### DOCUMENT TEXT
************

Default settings of `Structure.relax()` fails to synchronize tensor locations (CPU/GPU) on GPU-enabled environments #3715

jsukpark · 2024-03-26T23:00:06Z

Python version

Python 3.9.18

Pymatgen version

2023.12.18

Operating system version

Ubuntu 22.04.4 LTS

Current behavior

Running the relax() method of pymatgen.core.Structure object with default settings on a GPU-enabled environment raises RuntimeError, saying the tensors involved in computation are not on the same device.

Traceback (most recent call last):
  File "<stdin>", line 1, in <module>
  File "/workspace/miniconda3/envs/myenv/lib/python3.9/site-packages/pymatgen/core/structure.py", line 4323, in relax
    return self._relax(
  File "/workspace/miniconda3/envs/myenv/lib/python3.9/site-packages/pymatgen/core/structure.py", line 776, in _relax
    dyn = opt_class(ecf, **opt_kwargs)
  File "/workspace/miniconda3/envs/myenv/lib/python3.9/site-packages/ase/optimize/fire.py", line 54, in __init__
    Optimizer.__init__(self, atoms, restart, logfile, trajectory,
  File "/workspace/miniconda3/envs/myenv/lib/python3.9/site-packages/ase/optimize/optimize.py", line 234, in __init__
    self.set_force_consistent()
  File "/workspace/miniconda3/envs/myenv/lib/python3.9/site-packages/ase/optimize/optimize.py", line 325, in set_force_consistent
    self.atoms.get_potential_energy(force_consistent=True)
  File "/workspace/miniconda3/envs/myenv/lib/python3.9/site-packages/ase/constraints.py", line 2420, in get_potential_energy
    atoms_energy = self.atoms.get_potential_energy(
  File "/workspace/miniconda3/envs/myenv/lib/python3.9/site-packages/ase/atoms.py", line 728, in get_potential_energy
    energy = self._calc.get_potential_energy(
  File "/workspace/miniconda3/envs/myenv/lib/python3.9/site-packages/ase/calculators/calculator.py", line 709, in get_potential_energy
    energy = self.get_property('energy', atoms)
  File "/workspace/miniconda3/envs/myenv/lib/python3.9/site-packages/ase/calculators/calculator.py", line 737, in get_property
    self.calculate(atoms, [name], system_changes)

************

Entries on where items appear
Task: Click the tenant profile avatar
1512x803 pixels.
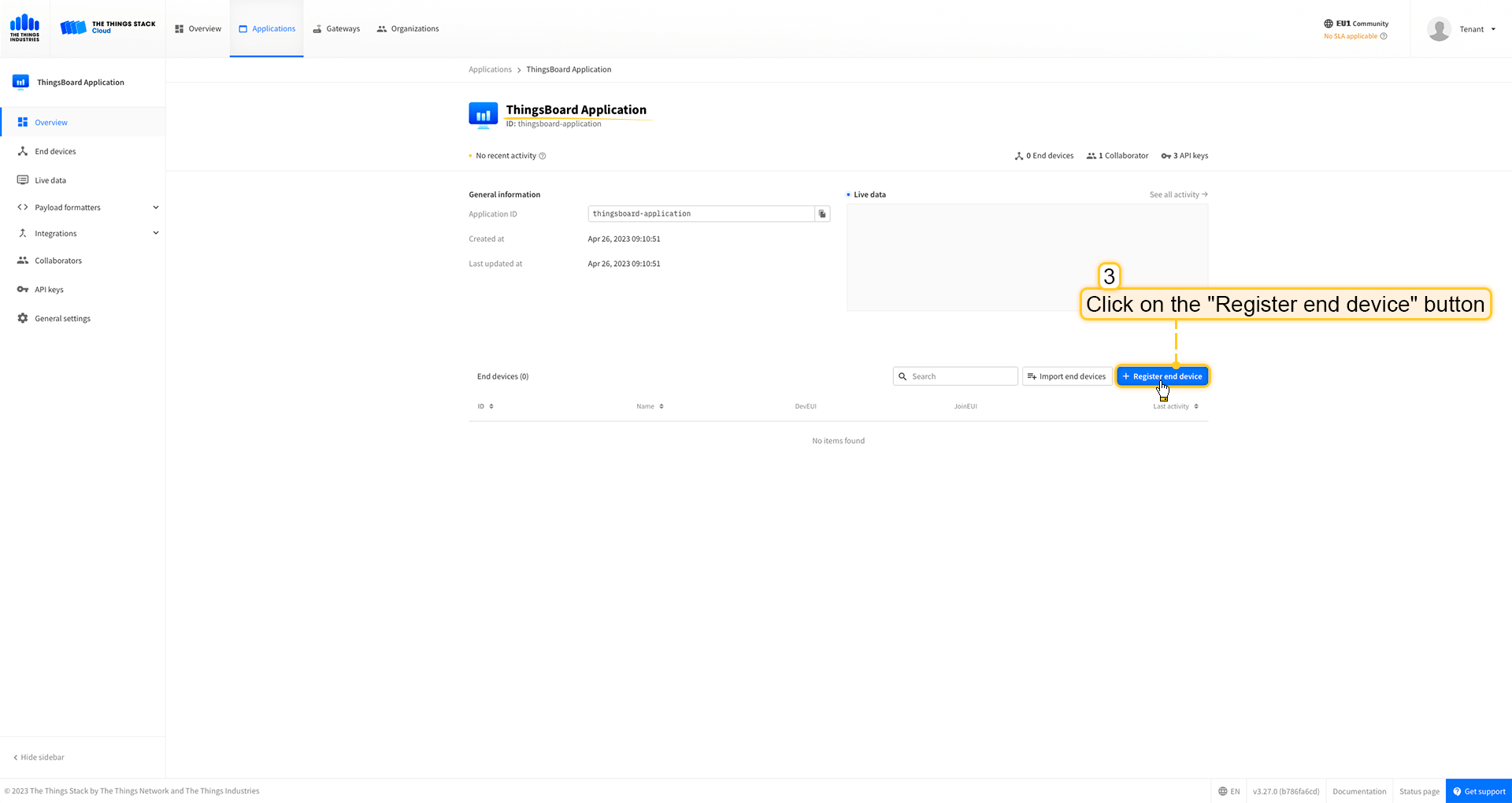Action: click(1439, 29)
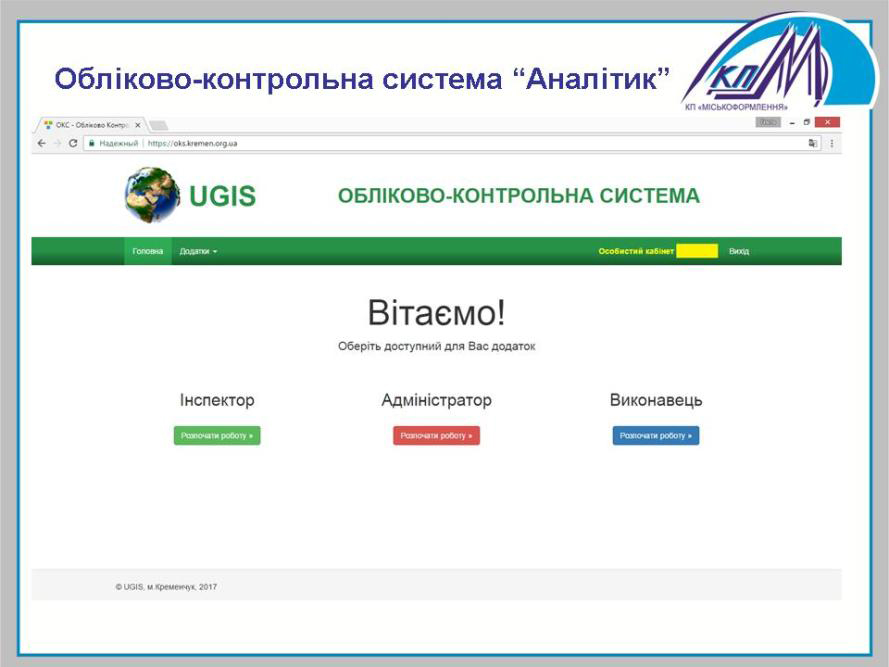Click the ОБЛІКОВО-КОНТРОЛЬНА СИСТЕМА page heading
Viewport: 889px width, 667px height.
(x=518, y=196)
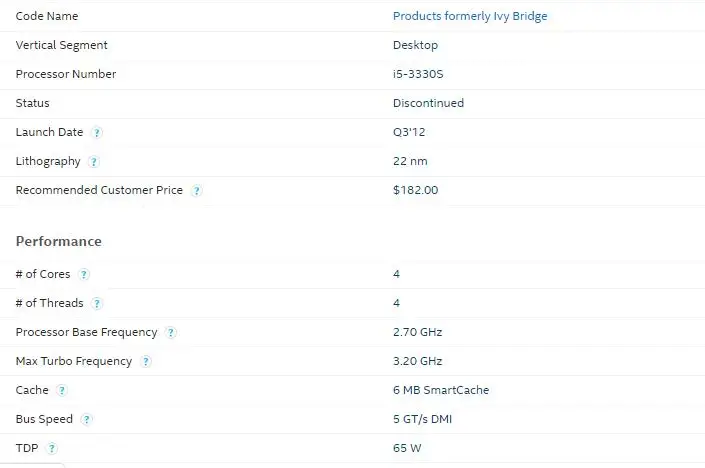Select the 65 W TDP value

(x=407, y=448)
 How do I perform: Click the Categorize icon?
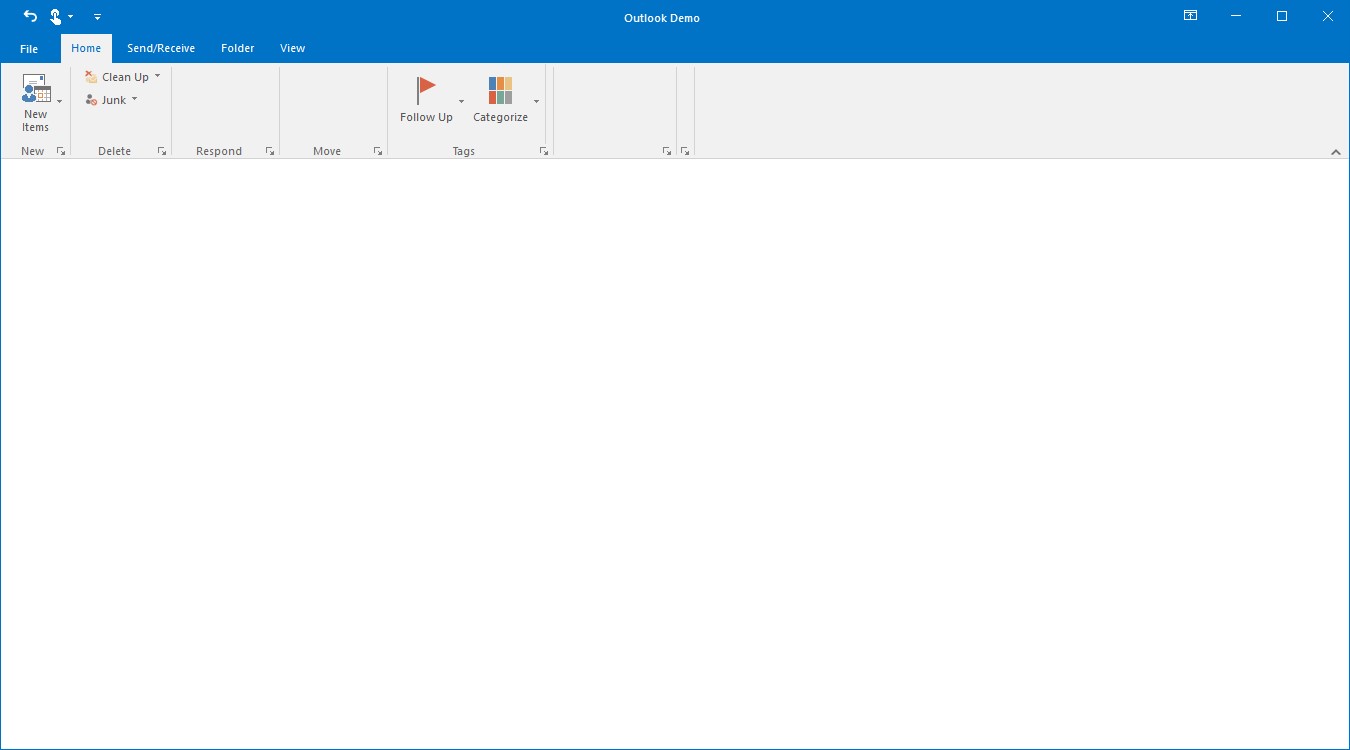[500, 88]
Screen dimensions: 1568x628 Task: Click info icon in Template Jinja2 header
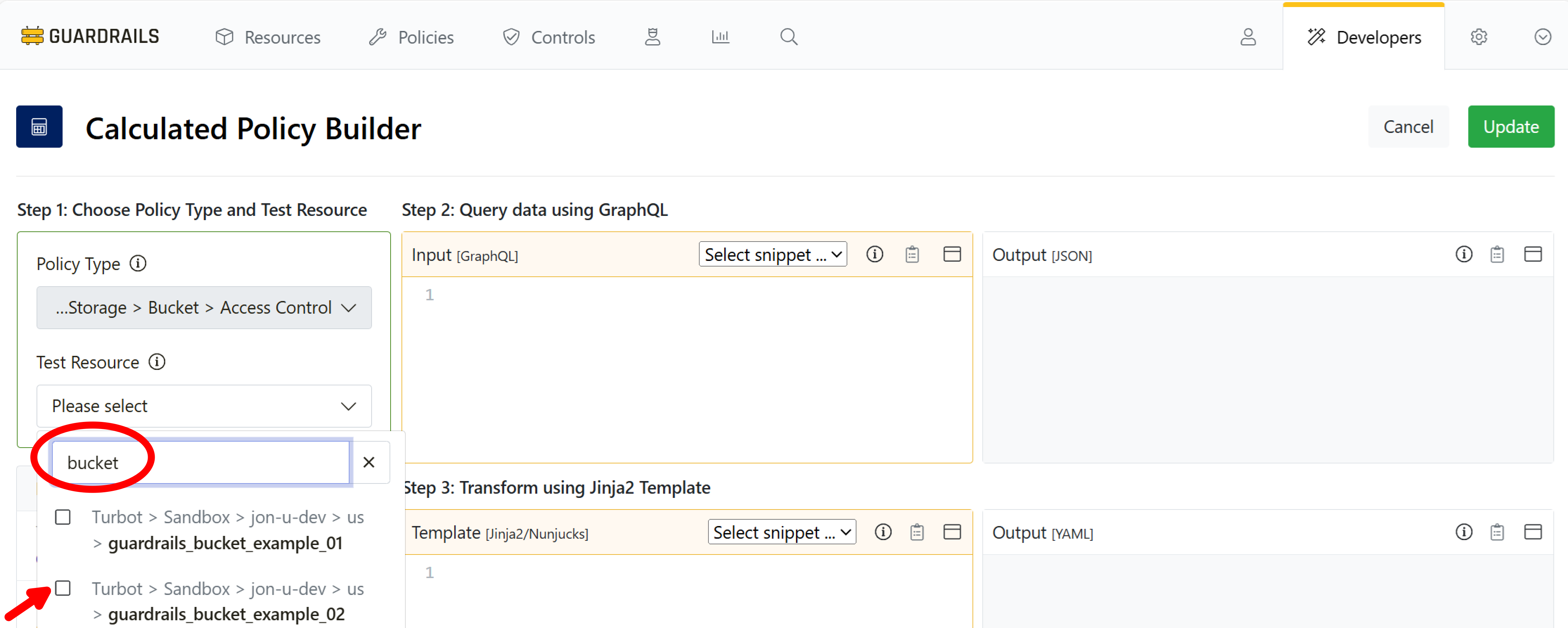coord(882,532)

************

### TO BE DONE
1) Lay out the rows from the line containing "How do I perform: Click the Categorize icon?" through the end of the rows, both ends included, as a JSON list of strings with one string per line and blank lines omitted. Leave the pictures out.
2) Pick up the issue report about `Structure.relax()` failing on GPU and continue it from its last line.

### THE ANSWERS
1)
[
  " How do I perform: Click the Categorize icon?",
  "[500, 88]",
  "Screen dimensions: 1568x628 Task: Click info icon in Template Jinja2 header",
  "coord(882,532)"
]

2)
  File "/workspace/miniconda3/envs/myenv/lib/python3.9/site-packages/matgl/ext/ase.py", line 177, in calculate
    energies, forces, stresses, hessians = self.potential(graph, lattice, state_attr_default)
  File "/workspace/miniconda3/envs/myenv/lib/python3.9/site-packages/torch/nn/modules/module.py", line 1518, in _wrapped_call_impl
    return self._call_impl(*args, **kwargs)
  File "/workspace/miniconda3/envs/myenv/lib/python3.9/site-packages/torch/nn/modules/module.py", line 1527, in _call_impl
    return forward_call(*args, **kwargs)
  File "/workspace/miniconda3/envs/myenv/lib/python3.9/site-packages/matgl/apps/pes.py", line 120, in forward
    property_offset = torch.squeeze(self.element_refs(g))
  File "/workspace/miniconda3/envs/myenv/lib/python3.9/site-packages/torch/nn/modules/module.py", line 1518, in _wrapped_call_impl
    return self._call_impl(*args, **kwargs)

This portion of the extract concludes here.